These are tiny living cells which lack any organized membrane-bound structures within the cell. There is one chromosome in a circle and no membrane separates the chromosome from the rest of the cell. Formerly bacteria were the only members allocated to this group. They seem uncomplicated, but actually they have very fancy metabolic capabilities. And millions of different species have been identified mainly on the basis of their metabolisms.
Since the work of Carl Woese, this group of microbes has been divided into bacteria and archaea on the basis of one component of the ribosome (16SrRNA) which differs between the two groups. On this account, many now consider the term prokaryotes is irrelevant. The archaea look like bacteria but often live in much more hostile environments such as high salt content, high temperatures, high acidity etc. The two groups have biochemical features so different from each other that they are presumed to have entirely separate evolutionary histories.

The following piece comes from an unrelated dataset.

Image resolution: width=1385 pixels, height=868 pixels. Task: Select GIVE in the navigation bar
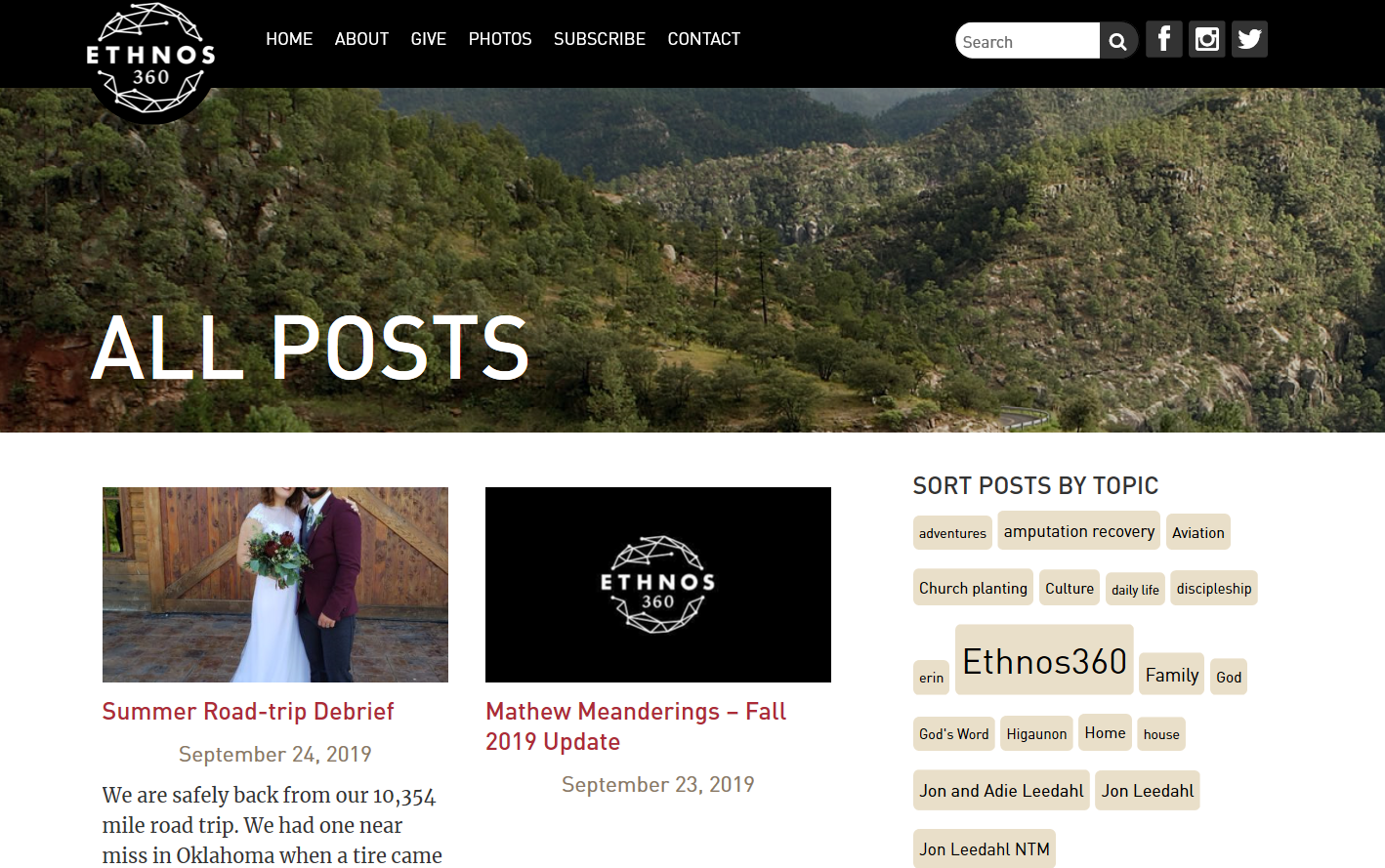pyautogui.click(x=429, y=39)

Explaining how the gulf between the prokaryotes (bacteria and archaea) was crossed to bring about the eukaryotic cell, is a major problem for evolution theory. Many have considered it to be the “greatest single evolutionary discontinuity found in the present-day living world.” Although modern specialists tend not to focus their attention on this gap, it still constitutes a major problem about which one journalist joked: “How did one thing get inside another thing to form a complex thingamajig, and what were the things?” (Quamen p. 375) [David Quamen. The Tangled Tree. Simon & Schuster]
The bottom line in the origin of the eukaryotic cell from prokaryotes or their component bacteria and archaea, still has specialists squabbling about even basic issues like what the ancestral cell might have been like. The eukaryotic cell indeed clearly bears the marks of design! It certainly did not evolve.